Our test statistic is some function \(t(\mu_1, \mu_2)\).
Let \(t_d(\mu_1, \mu_2) = \mu_1 - \mu_2\)
Let \(t_r(\mu_1, \mu_2) = \frac{\mu_1}{\mu_2}\)
How sensitive are these two ways of defining \(t\) to changes in the individual terms?

\[ t'_d(\mu_2) = \frac{\partial t^-(\mu_1, \mu_2)}{\partial \mu_1} = 1, \]

whereas

\[ t'_r(\mu_2) = \frac{\partial t^\div(\mu_1, \mu_2)}{\partial \mu_1} = \frac{1}{\mu_2} \]

The Takeaway

In scenarios where \(\mu\) values are far from zero, both behave similarly
But in scenarios where \(\mu\) values are close to zero, need to be careful about using \(t_r(\mu_1, \mu_2) = \frac{\mu_1}{\mu_2}\)!
If \(\mu_2\) could feasibly be zero… \(t_r(\mu_1, \mu_2) = 💀😵💀\)

The \(t\)-Test

Moving From Known \(\rightarrow\) Unknown \(\sigma\)

Last week: \(z\)-test for scenario where we (somehow) know population variance \(\sigma\)
This week: More realistic case where we don’t know \(\sigma\), so we estimate it from our sample \(\mathbf{X}\): \(\widehat{\sigma^2} = s^2_{\mathbf{X}}\)
This means we have recursive uncertainty in our estimates!

\[ \begin{align*} \widehat{\mu}(\mathbf{X}) = f(\mathbf{X}) &= \frac{1}{N}\sum_{i=1}^{N}X_i \\ \widehat{\sigma^2}(\mathbf{X}) = g(\mathbf{X}, \widehat{\mu}(\mathbf{X})) &= \frac{1}{N}\sum_{i=1}^N (X_i - \boxed{\widehat{\mu}(\mathbf{X})})^2 \\ &= \frac{1}{N}\sum_{i=1}^N\left(X_i - \boxed{\frac{1}{N}\sum_{j=1}^NX_j}\right)^2 \end{align*} \]
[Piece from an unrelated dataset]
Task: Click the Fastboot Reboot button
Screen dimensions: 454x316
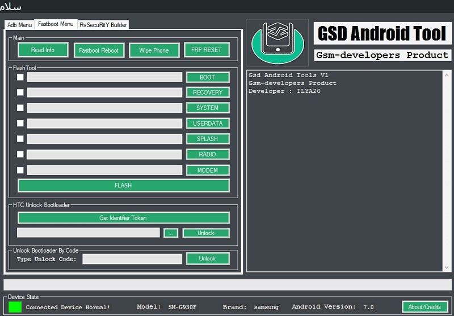Action: (99, 50)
Errors Now Make Our Estimates Exponentially Worse(!)

Imagine that when calculating \(\widehat{\mu} = \frac{1}{N}\sum_{i=1}^nX_i\) (recall that this is an unbiased estimator for \(\mu\)), we accidentally add \(\varepsilon\) to every value \(X_i\), so that we instead compute \(\widetilde{\mu} = \frac{1}{N}\sum_{i=1}^n(X_i+\varepsilon) = \widehat{\mu} + \varepsilon\)
This means our estimate of \(\mu\) is now biased by some amount \(\varepsilon\): while \(\mathbb{E}[\widehat{\mu}] = \mu\), \(\mathbb{E}[\widetilde{\mu}] = \mu + {\color{red}\varepsilon}\)
How does this affect subsequent estimates of the variance \(\widehat{\sigma^2}\)? Even if we use an unbiased estimator \(\widehat{\sigma^2}\), so that \(\mathbb{E}[\widehat{\sigma^2}] = \sigma^2\), we get something that looks like the following (sweeping some details under the rug):

\[ \mathbb{E}[\widehat{\sigma^2}] = \cdots = \sigma^2 + \mathbb{E}[\varepsilon^2] - 2\varepsilon\mathbb{E}[X_i-\mu] = \sigma^2 + {\color{red}\varepsilon^2} \]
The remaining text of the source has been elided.